---------- RECORDS SHOWN ----------

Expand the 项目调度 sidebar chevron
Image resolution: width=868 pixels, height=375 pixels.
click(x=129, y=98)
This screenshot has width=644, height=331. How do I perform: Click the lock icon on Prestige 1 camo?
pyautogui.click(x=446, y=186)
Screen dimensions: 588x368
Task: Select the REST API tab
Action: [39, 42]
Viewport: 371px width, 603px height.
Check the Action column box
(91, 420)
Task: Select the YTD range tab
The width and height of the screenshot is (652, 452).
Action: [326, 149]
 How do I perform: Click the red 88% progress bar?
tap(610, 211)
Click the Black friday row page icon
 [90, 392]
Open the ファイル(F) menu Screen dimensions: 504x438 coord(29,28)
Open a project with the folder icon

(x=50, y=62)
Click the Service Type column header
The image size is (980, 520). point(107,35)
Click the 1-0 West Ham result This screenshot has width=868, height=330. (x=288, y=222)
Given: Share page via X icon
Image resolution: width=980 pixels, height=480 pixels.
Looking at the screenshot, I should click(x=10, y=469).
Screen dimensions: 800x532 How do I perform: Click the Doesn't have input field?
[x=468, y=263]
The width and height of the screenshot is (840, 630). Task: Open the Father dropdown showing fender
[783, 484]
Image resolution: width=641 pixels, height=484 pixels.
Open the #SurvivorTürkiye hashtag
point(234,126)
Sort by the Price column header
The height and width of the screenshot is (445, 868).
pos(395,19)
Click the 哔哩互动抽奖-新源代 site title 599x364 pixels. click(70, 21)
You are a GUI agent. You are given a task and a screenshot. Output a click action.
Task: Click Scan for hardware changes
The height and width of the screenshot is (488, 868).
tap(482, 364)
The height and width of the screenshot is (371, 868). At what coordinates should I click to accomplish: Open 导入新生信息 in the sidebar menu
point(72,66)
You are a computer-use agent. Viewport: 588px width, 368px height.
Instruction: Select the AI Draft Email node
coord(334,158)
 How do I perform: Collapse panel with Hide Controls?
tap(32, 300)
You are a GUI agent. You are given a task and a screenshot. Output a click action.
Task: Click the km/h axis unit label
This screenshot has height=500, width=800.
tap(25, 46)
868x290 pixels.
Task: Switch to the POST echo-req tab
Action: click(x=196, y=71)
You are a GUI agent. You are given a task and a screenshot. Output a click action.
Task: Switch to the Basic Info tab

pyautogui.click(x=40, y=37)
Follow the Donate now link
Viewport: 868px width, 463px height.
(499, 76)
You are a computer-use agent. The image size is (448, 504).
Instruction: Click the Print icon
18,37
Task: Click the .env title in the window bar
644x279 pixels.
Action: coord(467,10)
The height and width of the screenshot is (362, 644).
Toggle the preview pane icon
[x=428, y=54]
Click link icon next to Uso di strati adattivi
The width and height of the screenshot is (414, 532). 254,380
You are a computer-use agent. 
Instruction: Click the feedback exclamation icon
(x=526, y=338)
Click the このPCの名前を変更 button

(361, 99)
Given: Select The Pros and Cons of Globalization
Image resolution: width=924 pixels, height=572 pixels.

----------

TASK DIRECTIONS - Each line from the one containing "Task: Click Scan for hardware changes" to the final line above should be written out exactly; please omit the others.

SOLUTION FOR THIS EXERCISE -
Task: Click Scan for hardware changes
The height and width of the screenshot is (488, 868).
tap(482, 364)
The height and width of the screenshot is (371, 868). At what coordinates should I click to accomplish: Open 导入新生信息 in the sidebar menu
point(72,66)
You are a computer-use agent. Viewport: 588px width, 368px height.
Instruction: Select the AI Draft Email node
coord(334,158)
 How do I perform: Collapse panel with Hide Controls?
tap(32, 300)
You are a GUI agent. You are given a task and a screenshot. Output a click action.
Task: Click the km/h axis unit label
This screenshot has height=500, width=800.
tap(25, 46)
868x290 pixels.
Task: Switch to the POST echo-req tab
Action: click(x=196, y=71)
You are a GUI agent. You are given a task and a screenshot. Output a click action.
Task: Switch to the Basic Info tab

pyautogui.click(x=40, y=37)
Follow the Donate now link
Viewport: 868px width, 463px height.
(499, 76)
You are a computer-use agent. The image size is (448, 504).
Instruction: Click the Print icon
18,37
Task: Click the .env title in the window bar
644x279 pixels.
Action: coord(467,10)
The height and width of the screenshot is (362, 644).
Toggle the preview pane icon
[x=428, y=54]
Click link icon next to Uso di strati adattivi
The width and height of the screenshot is (414, 532). 254,380
You are a computer-use agent. 
Instruction: Click the feedback exclamation icon
(x=526, y=338)
Click the このPCの名前を変更 button

(361, 99)
Given: Select The Pros and Cons of Globalization
Image resolution: width=924 pixels, height=572 pixels.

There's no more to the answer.